*** Opening RECORDS SHOWN ***

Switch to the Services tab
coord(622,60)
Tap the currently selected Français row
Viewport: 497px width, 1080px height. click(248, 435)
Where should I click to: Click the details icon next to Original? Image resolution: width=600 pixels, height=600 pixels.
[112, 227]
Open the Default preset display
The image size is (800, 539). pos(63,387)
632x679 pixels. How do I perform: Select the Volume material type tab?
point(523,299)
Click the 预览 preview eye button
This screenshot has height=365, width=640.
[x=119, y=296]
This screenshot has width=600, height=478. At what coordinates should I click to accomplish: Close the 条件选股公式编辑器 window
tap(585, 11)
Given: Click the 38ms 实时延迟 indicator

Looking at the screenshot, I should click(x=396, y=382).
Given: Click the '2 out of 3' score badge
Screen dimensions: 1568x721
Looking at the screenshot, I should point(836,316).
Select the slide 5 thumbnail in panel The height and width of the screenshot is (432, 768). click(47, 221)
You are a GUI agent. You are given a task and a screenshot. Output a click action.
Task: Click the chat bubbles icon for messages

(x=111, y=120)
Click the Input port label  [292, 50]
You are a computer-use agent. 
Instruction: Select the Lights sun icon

*** Closing RECORDS SHOWN ***

_PROBLEM TO SOLVE_: In the entries above, count each line that includes "agent" and report the total with no other text.

_YOUR SOLUTION_: 2